Suad "Çağıralım mı?" diyerek balkona geçti, elinde dikmekle uğraştığı gömleği, karşıdan yukarı doğru geçmekte olan sandala uzun uzun salladı. Necib, "Acaba görür mü?" diye soruyor, Suad suskun Süreyya'yı çağırmak için bahane bulduğundan oldukça memnun olarak elindekini ara sıra durarak tekrar tekrar sallıyordu, bu durum için Necib'e teşekkür borçluydu. Birdenbire sandalda bir başka hareket görüldü. Yelkenin yalpaladığını sandalın döndüğünü, sonra oradaki burna doğru gelmeye başladığını gördüler.

Suad: "İşte geliyor..." dedi.

Necib elindeki kâğıtları sallayarak kendini göstermek istiyordu.

Beklerken oraya oturdular. Necib, niçin beraber çıkmadıklarını soruyordu. Suad bu soruya hafifçe kızararak ve sebebin tuhaf olduğunu düşünerek Süreyya'nın o hâlde bile kendini yalnız bırakmasını şaşkınlıkla düşündükten sonra: "İşim vardı..." dedi. Sonra yalan söylemekten daha da utanarak ekledi: "Deniz de tutuyordu..." Sonra utandığını belli etmemek için "Onlar ne?" diye kâğıtları gösterdi. Necib elindekileri uzatarak "Sizin için..." dedi.

Suad, kâğıtları açmaya uğraşırken Necib ayakta ona bakarak, şu notalar için ne kadar telaş ettiğini düşünüyordu. İki seferdir unuttuğu için bu kez kesinlikle getirmeye karar vermişti. Sabah vapurla Boğaziçi'ne geçmek niyetindeyken vapurda aklına gelince dönmek zorunda kalmış, Beyoğlu'na çıkıp hem notaları almak hem de yemek yemek için öğleye kadar kalmıştı.

Suad sevinçle: "Ooo, bunlar nota..." dedi. Necib de, notasızlıktan sızlandığı için getirdiğini söyledi.

Suad, memnun, birer birer karıştırıp isimlerini okuyordu:

"Ooo, Nurma, Otello, Manon, Lescuat, Hernani, Lucretia, Borgia, Sappho... Ah ne güzel! Bu ne, bu da Ganone... Romeo ve Juliet... Ah ne güzel... Fakat ne güç yarabbim, ne güç! Ben bunları beceremem ki!.. Mümkün değil!.."
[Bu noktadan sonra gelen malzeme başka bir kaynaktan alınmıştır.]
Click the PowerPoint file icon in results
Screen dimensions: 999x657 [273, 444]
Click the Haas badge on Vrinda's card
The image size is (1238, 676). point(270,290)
Teker teker heyecanla notalara bakıyordu:

"Ooo, bunlar burada vardı ya... La Traviata, Faust, Carmen, Mascout, Rigoletto... Bunlar burada hep var... Lafororça Deldedesteno..."

Necib, hepsi hırpalanmış olduğu için tekrar aldığını söylüyordu. Suad o kadar memnun kalmıştı ve mutlu olmuştu ki, Necib de memnun oldu. Sonunda Suad teşekkür ederek: "Artık uzun baş ağrılarını hak ettiniz..." dedi.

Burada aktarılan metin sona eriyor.